The best executives are made, not born. They absorb information, study their own experiences, learn from their mistakes, and evolve. They are fearless when tackling difficult problems. They have common decency, value honesty and most importantly are generous towards others.

Photo by Alexander Redl on Unsplash

First Principles Thinking

First principles thinking requires you to dig deeper and deeper until you are left with only the foundational truths of a situation. Why this is needed? This is needed because different solutions present themselves at different layers of abstraction. This is the “art of reductionism“.

So how do we do this?

Just follow the Feynman technique, and four simple steps:

1. Pick and study a topic.

2. Take out a blank sheet of paper and write at the top the subject you want to learn. Write out what you know about the subject as if you were teaching it to someone who is unfamiliar with the topic—and not your smart adult friend but rather a ten-year-old child who can understand only basic concepts and relationships.

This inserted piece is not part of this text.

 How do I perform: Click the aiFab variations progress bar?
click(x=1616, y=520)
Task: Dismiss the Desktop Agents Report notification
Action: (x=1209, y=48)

3. When you must use simple language that a child can understand, you force yourself to understand the concept at a deeper level and to simplify relationships and connections among ideas. If you struggle, you have a clear understanding of where you have gaps in knowledge. This is valuable feedback, because you have now discovered the edge of your mental capabilities. Knowing the limits of your knowledge is the dawning of wisdom.

4. Return to the source material, and then reread and relearn it. Repeat step 2 and compile information that will help you fill in those gaps in your understanding that you identified in step 3. Review and simplify further as necessary.